突然,一个学生站了起来。“老师,你的证明太长了。”就像美剧中天才出场的桥段,那个学生走上前台,整个证明从三页简化到了一页。
这样的事情时常发生。唐平中留作业时,会把前人未解决的难题放在后面,作为附加题。他想看看这群学生的反应。
“学生们并不知道,以为就是作业,”他说。这是清华大学的计算机科学实验班。他教课的第五年,由于它的创办者姚期智而被称为“姚班”。最终,“那些题全都解了出来。”
在人工智能的人才大潮中,这个班被寄予厚望。某种程度上,“姚班”学生都是优中选优,每届只招收三十余人,其中不乏各省高考理科状元和各门学科奥赛金牌得主。这些学生非常聪明,敢于挑战权威,随时随地都能冒出创造性的想法。
“他们是真的很聪明,是最好的一批本科生。不光在中国,在全世界都可以这么说。”交叉信息院的助理教授、博士生导师吴辰晔这样评价他们。
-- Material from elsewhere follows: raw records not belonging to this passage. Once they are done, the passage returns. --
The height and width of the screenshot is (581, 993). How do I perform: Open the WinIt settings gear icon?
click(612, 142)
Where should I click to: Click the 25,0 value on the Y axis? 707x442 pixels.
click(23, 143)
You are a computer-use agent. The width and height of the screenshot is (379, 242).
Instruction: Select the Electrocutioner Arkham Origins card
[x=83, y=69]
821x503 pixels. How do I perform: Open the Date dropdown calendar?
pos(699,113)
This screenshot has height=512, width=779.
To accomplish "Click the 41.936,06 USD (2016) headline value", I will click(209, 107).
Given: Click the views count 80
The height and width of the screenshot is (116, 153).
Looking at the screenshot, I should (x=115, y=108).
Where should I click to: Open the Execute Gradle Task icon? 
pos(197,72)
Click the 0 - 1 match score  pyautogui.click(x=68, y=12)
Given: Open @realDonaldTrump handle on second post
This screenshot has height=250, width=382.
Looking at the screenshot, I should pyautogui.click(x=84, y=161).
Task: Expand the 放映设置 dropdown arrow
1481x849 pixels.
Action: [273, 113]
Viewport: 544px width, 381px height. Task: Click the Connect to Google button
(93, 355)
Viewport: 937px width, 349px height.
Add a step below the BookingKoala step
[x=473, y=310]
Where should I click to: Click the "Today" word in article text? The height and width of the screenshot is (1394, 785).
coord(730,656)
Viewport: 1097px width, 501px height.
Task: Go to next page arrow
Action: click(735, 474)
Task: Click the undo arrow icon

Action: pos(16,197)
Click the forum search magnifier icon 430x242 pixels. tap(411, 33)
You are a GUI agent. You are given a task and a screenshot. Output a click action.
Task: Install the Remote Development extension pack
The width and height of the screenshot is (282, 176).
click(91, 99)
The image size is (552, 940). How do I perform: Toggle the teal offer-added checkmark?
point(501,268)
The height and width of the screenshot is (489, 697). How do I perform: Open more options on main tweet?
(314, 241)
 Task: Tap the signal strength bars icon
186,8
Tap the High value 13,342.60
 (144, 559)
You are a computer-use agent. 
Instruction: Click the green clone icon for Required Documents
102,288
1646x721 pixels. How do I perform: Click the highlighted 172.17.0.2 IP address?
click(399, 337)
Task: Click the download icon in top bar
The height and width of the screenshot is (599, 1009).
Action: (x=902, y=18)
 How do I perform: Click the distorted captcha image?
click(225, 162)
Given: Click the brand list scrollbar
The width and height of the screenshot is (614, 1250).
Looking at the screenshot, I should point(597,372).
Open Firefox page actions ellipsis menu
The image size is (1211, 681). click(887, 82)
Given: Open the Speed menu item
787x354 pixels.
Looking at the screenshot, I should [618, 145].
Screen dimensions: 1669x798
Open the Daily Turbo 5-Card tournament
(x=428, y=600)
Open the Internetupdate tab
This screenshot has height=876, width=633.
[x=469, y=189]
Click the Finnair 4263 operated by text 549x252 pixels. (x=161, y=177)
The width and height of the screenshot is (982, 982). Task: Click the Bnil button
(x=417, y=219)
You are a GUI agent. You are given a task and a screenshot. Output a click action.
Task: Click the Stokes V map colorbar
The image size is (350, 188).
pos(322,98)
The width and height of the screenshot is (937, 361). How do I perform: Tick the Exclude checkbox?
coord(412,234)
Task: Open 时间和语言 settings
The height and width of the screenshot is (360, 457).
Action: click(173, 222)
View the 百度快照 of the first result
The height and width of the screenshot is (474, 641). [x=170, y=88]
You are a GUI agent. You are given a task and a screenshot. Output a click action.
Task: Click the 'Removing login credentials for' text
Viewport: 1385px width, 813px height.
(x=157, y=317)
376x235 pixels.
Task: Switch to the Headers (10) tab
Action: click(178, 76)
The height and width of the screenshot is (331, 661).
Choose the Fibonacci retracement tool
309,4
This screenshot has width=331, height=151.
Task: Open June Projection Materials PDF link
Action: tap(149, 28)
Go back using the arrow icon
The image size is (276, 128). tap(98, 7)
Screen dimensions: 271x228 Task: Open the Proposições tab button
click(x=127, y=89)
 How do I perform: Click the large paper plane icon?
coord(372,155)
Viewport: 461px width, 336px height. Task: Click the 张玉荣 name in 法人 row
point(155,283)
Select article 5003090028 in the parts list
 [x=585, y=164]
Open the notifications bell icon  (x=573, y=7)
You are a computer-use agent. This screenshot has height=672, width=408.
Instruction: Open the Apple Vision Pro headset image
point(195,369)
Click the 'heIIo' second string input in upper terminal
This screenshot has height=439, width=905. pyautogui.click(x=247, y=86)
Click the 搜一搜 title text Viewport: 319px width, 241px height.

“卡内基梅隆大学有一位教授曾经半开玩笑地跟我说,他对姚班的学生非常满意。每次收到来自姚班学生的申请后,先放在一起,只要英语水平达标,能够录取的就先都录取了,然后再去看别人的。”他说。
姚期智在给学生上课。图片来源于网络
吴辰晔博士毕业后的三年间,先后辗转卡内基梅隆大学、加州大学伯克利分校担任博士后,于瑞士苏黎世理工大学担任研究科学家。2017年初回国,于清华任教。
他坦言,自己每天都面临着很大的压力。“每天都在想着怎么把这批学生培养好,才能不辜负把他们送到我们这里来的那些家长和老师们。”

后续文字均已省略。